There has been progress over the past seven years, including increased access to primary and community mental health and addiction services, more specialist support, and improvements in workforce capacity. These gains are not yet reaching the people with the highest needs in the way they need to.

We need a system that works for everyone: one that provides support early, responds effectively in crisis,  is easy to access, and delivers equitable outcomes. For people and whānau, that means getting help earlier, closer to home, in ways that reflect their culture, identity, and community, with care that is timely and respectful.

Through five years of monitoring, engagement, and advocacy, we have seen that the system works best when it supports young people’s wellbeing, improves early and equitable access, responds effectively in crisis, and centres people with lived experience and their whānau. The roadmap below draws on those insights to show what good mental health looks like.

What this means

What decision-makers prioritise and fund shapes the outcomes people experience. This roadmap brings together a select number of clear and connected priorities to help focus effort where it can make the greatest difference. Together, these priorities would support a system that is more responsive, more equitable, and more effective.

Most importantly, they would improve people’s day-to-day lives by making support easier to reach, ensuring services respond to people in ways that make sense to them, and ensuring people and whānau are treated with dignity when they need help.

Our roadmap for a strong mental health system

Support the mental health and wellbeing of young people

We need to see:

  • Improved access to mental health and addiction services for youth; MHA specialist services, youth Access and Choice services and acute community options.
  • Online safety education rolled out in schools, greater regulation of social media platforms and youth co-design of solutions.
  • Commitment to ring fenced prevention and early intervention investment that reflects the 25% population of young people.

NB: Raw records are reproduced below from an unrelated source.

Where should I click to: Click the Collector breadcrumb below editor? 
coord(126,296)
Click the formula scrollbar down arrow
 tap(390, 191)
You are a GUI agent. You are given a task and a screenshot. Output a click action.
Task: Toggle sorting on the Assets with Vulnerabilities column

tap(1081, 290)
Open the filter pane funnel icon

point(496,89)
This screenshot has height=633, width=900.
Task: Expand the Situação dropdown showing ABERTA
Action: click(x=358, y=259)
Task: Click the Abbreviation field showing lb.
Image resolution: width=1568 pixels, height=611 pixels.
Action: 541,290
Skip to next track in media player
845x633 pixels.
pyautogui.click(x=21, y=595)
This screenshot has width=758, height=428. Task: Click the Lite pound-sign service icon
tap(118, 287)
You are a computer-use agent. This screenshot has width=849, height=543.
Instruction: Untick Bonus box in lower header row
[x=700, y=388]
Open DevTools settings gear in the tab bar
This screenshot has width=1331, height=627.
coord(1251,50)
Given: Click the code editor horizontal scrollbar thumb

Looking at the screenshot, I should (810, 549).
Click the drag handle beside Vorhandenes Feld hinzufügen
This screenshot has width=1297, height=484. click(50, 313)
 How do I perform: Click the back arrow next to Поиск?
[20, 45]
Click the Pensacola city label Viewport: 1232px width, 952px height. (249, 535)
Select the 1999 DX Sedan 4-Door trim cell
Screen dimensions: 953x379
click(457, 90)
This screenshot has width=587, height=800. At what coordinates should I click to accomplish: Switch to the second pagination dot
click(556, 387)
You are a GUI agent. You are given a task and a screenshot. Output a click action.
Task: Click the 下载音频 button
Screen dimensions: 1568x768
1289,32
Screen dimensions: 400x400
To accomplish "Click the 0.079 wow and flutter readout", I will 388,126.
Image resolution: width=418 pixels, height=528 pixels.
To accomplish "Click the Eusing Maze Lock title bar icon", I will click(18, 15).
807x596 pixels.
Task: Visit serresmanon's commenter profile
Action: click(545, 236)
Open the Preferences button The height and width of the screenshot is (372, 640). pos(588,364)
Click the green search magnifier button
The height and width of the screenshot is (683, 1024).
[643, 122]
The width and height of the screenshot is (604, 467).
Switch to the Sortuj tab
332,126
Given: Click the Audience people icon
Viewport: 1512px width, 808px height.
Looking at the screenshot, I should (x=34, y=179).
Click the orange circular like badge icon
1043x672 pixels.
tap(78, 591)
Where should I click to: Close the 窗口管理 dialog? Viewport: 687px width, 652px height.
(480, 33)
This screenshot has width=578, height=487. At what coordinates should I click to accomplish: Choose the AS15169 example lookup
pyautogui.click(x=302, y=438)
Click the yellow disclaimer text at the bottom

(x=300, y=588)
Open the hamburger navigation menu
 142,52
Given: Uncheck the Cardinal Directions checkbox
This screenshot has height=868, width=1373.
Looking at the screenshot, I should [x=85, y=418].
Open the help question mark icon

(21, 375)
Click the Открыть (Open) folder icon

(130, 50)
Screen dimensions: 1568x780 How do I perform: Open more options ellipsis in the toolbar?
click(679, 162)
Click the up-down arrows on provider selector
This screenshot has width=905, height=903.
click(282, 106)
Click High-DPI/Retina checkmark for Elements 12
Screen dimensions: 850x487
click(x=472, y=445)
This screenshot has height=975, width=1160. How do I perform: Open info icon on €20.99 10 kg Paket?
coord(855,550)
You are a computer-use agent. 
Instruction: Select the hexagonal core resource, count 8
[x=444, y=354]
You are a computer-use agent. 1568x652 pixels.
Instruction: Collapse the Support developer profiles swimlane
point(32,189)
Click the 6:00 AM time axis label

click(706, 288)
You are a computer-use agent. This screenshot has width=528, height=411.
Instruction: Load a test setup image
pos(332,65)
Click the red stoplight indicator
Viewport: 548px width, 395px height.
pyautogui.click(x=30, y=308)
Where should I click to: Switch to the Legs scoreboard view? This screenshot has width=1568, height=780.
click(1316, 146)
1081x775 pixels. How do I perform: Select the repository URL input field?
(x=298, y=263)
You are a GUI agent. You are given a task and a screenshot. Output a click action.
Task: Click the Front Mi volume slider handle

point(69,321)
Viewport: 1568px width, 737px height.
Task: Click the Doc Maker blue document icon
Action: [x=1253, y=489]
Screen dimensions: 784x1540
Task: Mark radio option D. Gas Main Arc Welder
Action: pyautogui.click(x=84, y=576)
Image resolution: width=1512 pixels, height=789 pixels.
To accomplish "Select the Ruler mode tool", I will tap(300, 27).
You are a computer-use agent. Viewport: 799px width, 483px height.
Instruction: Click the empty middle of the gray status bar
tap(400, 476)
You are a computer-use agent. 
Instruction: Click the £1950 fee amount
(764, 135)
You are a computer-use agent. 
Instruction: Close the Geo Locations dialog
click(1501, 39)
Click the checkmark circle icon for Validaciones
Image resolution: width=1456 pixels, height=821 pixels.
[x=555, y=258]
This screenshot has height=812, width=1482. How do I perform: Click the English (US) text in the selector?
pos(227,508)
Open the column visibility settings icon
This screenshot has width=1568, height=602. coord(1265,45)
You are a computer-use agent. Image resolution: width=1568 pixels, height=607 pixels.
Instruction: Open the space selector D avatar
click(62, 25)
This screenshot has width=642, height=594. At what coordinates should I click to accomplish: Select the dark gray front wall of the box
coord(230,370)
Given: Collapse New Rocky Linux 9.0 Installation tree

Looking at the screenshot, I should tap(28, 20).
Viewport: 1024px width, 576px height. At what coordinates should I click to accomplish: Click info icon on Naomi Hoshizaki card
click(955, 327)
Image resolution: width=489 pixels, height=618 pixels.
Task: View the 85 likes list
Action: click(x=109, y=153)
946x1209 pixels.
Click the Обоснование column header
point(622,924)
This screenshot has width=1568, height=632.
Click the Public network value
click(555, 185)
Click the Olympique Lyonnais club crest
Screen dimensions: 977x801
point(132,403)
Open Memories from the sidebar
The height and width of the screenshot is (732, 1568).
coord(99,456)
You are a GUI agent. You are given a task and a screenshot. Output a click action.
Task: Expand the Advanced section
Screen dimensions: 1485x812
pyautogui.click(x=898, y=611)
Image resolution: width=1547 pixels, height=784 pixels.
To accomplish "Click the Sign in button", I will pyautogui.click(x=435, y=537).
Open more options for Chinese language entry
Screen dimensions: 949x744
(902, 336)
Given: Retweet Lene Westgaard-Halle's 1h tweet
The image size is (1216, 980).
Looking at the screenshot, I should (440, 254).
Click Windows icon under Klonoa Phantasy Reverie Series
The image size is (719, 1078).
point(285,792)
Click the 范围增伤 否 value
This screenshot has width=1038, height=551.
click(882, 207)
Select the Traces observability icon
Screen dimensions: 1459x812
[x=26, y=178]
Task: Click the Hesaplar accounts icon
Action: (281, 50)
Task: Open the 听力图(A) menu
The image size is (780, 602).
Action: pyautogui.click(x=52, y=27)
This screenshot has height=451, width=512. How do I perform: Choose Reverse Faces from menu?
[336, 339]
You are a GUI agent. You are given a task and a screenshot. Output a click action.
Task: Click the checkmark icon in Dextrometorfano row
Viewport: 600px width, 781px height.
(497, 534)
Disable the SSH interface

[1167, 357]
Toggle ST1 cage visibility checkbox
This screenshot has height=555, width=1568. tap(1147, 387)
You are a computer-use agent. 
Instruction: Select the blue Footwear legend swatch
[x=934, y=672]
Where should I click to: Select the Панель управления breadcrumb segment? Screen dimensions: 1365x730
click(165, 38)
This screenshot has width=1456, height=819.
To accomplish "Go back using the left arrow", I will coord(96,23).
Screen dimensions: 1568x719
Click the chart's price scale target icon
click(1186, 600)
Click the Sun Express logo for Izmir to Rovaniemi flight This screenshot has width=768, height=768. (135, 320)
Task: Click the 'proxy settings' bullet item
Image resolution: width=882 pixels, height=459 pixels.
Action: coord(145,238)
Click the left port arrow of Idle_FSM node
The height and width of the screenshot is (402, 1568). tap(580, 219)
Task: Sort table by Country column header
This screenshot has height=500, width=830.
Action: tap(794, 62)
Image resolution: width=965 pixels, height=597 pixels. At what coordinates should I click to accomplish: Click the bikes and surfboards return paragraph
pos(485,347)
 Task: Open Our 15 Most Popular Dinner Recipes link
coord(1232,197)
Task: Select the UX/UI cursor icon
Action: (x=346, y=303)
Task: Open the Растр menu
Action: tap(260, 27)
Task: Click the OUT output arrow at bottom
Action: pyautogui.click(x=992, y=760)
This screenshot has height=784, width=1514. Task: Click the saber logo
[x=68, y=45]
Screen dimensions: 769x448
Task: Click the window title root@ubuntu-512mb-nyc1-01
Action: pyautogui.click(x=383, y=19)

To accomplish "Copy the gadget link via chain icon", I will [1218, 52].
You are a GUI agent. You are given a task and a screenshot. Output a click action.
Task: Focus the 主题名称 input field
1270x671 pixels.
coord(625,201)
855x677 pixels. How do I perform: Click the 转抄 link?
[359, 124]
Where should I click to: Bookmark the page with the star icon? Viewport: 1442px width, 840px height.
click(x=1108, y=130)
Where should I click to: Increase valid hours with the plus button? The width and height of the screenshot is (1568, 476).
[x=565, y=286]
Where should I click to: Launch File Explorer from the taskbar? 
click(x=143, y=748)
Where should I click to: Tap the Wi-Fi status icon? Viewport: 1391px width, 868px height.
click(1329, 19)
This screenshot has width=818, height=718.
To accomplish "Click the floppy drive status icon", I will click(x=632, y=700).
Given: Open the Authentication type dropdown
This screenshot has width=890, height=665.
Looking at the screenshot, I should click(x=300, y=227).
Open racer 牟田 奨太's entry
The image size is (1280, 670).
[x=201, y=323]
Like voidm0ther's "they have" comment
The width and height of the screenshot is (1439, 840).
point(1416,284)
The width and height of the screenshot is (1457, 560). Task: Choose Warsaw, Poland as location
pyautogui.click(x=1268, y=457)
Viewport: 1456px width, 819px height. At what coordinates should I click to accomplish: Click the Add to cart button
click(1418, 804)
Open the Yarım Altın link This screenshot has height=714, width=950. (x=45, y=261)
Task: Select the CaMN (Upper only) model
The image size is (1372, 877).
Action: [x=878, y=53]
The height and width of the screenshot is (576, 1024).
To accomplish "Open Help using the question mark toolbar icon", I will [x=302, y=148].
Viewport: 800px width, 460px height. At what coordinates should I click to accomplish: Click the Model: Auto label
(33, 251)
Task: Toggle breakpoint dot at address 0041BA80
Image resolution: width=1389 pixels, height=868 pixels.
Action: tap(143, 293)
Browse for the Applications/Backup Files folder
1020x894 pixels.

Providing early, equitable access and respond effectively in crisis

We need to see:

  • Full implementation of the Access and Choice programme, especially the Kaupapa Māori, Pacific and Youth services.
  • A national crisis response system, including nationwide access to 24/7 phone-based crisis support, crisis cafes, co-response teams and peer support in EDs.
  • A growing workforce, especially lived experience, and Māori leadership.

Centre people with lived experience and their whānau

We need to see:

  • A commitment to a human-rights based Mental Health Act and pathway towards the elimination of seclusion and other coercive practices.
  • A commitment to sustained and equitable resourcing for Kaupapa Māori and other culturally appropriate services for tāngata whaiora and whānau.
  • A commitment to collecting prevalence data for adults.

Who we are

Te Hiringa Mahara – Mental Health and Wellbeing Commission – was established following He Ara Oranga, the 2018 inquiry into mental health and addiction, and is an independent monitor and advocate for mental health and wellbeing in Aotearoa New Zealand.

Our role is to contribute to better and more equitable mental health and wellbeing outcomes for everyone in Aotearoa New Zealand. We monitor progress, lead with new insights, advocate for change, and highlight where action is most needed.

Our work is focused on improving outcomes for Māori and whānau and people with the highest need. We advocate for the collective interests of people with lived and living experience of mental distress and problematic substance use, and the whānau who support them.